WORK TO DO: Please copy all of the records below word for word, with nothing changed.

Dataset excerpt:

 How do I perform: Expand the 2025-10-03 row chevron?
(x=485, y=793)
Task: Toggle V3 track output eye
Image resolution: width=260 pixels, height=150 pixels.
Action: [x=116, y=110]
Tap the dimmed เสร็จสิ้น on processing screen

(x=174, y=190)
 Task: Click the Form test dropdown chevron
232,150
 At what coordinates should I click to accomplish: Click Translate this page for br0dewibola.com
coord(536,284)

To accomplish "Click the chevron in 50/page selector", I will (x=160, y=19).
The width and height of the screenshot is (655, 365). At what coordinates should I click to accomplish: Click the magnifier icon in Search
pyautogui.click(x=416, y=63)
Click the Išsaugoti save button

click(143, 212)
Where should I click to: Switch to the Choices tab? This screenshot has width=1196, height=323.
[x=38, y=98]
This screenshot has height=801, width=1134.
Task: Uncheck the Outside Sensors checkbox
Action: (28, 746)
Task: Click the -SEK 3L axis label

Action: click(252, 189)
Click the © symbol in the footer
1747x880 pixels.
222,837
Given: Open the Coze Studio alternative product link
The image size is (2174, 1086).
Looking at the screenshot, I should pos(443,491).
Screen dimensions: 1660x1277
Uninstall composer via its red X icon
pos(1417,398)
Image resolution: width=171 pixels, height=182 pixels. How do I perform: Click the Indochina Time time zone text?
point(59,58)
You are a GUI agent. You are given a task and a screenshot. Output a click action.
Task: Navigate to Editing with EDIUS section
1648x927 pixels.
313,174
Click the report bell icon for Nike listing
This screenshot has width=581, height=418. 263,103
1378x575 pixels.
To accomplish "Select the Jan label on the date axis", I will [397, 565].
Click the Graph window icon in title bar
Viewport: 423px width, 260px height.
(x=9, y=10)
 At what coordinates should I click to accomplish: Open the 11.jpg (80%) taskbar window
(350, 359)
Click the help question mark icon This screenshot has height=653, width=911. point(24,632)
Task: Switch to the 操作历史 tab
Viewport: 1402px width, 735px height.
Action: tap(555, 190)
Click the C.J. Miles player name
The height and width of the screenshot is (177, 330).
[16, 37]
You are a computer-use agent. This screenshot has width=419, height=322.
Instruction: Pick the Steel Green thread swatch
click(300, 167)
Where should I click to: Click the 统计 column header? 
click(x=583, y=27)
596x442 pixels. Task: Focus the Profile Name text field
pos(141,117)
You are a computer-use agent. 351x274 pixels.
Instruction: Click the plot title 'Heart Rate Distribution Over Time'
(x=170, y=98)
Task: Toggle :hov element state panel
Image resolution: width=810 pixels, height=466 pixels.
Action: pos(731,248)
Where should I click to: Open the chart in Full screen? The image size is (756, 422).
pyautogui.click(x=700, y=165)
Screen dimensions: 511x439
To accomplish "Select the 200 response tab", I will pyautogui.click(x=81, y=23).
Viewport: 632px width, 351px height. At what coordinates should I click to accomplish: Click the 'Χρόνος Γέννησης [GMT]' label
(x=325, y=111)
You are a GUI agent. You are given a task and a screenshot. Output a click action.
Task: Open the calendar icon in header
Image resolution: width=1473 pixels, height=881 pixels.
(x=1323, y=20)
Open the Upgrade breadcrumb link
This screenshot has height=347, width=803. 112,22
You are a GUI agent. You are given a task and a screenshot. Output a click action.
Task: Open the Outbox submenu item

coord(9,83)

RESULT BELOW:
 How do I perform: Expand the 2025-10-03 row chevron?
(x=485, y=793)
Task: Toggle V3 track output eye
Image resolution: width=260 pixels, height=150 pixels.
Action: [x=116, y=110]
Tap the dimmed เสร็จสิ้น on processing screen

(x=174, y=190)
 Task: Click the Form test dropdown chevron
232,150
 At what coordinates should I click to accomplish: Click Translate this page for br0dewibola.com
coord(536,284)

To accomplish "Click the chevron in 50/page selector", I will (x=160, y=19).
The width and height of the screenshot is (655, 365). At what coordinates should I click to accomplish: Click the magnifier icon in Search
pyautogui.click(x=416, y=63)
Click the Išsaugoti save button

click(143, 212)
Where should I click to: Switch to the Choices tab? This screenshot has width=1196, height=323.
[x=38, y=98]
This screenshot has height=801, width=1134.
Task: Uncheck the Outside Sensors checkbox
Action: (28, 746)
Task: Click the -SEK 3L axis label

Action: click(252, 189)
Click the © symbol in the footer
1747x880 pixels.
222,837
Given: Open the Coze Studio alternative product link
The image size is (2174, 1086).
Looking at the screenshot, I should pos(443,491).
Screen dimensions: 1660x1277
Uninstall composer via its red X icon
pos(1417,398)
Image resolution: width=171 pixels, height=182 pixels. How do I perform: Click the Indochina Time time zone text?
point(59,58)
You are a GUI agent. You are given a task and a screenshot. Output a click action.
Task: Navigate to Editing with EDIUS section
1648x927 pixels.
313,174
Click the report bell icon for Nike listing
This screenshot has width=581, height=418. 263,103
1378x575 pixels.
To accomplish "Select the Jan label on the date axis", I will [397, 565].
Click the Graph window icon in title bar
Viewport: 423px width, 260px height.
(x=9, y=10)
 At what coordinates should I click to accomplish: Open the 11.jpg (80%) taskbar window
(350, 359)
Click the help question mark icon This screenshot has height=653, width=911. point(24,632)
Task: Switch to the 操作历史 tab
Viewport: 1402px width, 735px height.
Action: tap(555, 190)
Click the C.J. Miles player name
The height and width of the screenshot is (177, 330).
[16, 37]
You are a computer-use agent. This screenshot has width=419, height=322.
Instruction: Pick the Steel Green thread swatch
click(300, 167)
Where should I click to: Click the 统计 column header? 
click(x=583, y=27)
596x442 pixels. Task: Focus the Profile Name text field
pos(141,117)
You are a computer-use agent. 351x274 pixels.
Instruction: Click the plot title 'Heart Rate Distribution Over Time'
(x=170, y=98)
Task: Toggle :hov element state panel
Image resolution: width=810 pixels, height=466 pixels.
Action: pos(731,248)
Where should I click to: Open the chart in Full screen? The image size is (756, 422).
pyautogui.click(x=700, y=165)
Screen dimensions: 511x439
To accomplish "Select the 200 response tab", I will pyautogui.click(x=81, y=23).
Viewport: 632px width, 351px height. At what coordinates should I click to accomplish: Click the 'Χρόνος Γέννησης [GMT]' label
(x=325, y=111)
You are a GUI agent. You are given a task and a screenshot. Output a click action.
Task: Open the calendar icon in header
Image resolution: width=1473 pixels, height=881 pixels.
(x=1323, y=20)
Open the Upgrade breadcrumb link
This screenshot has height=347, width=803. 112,22
You are a GUI agent. You are given a task and a screenshot. Output a click action.
Task: Open the Outbox submenu item

coord(9,83)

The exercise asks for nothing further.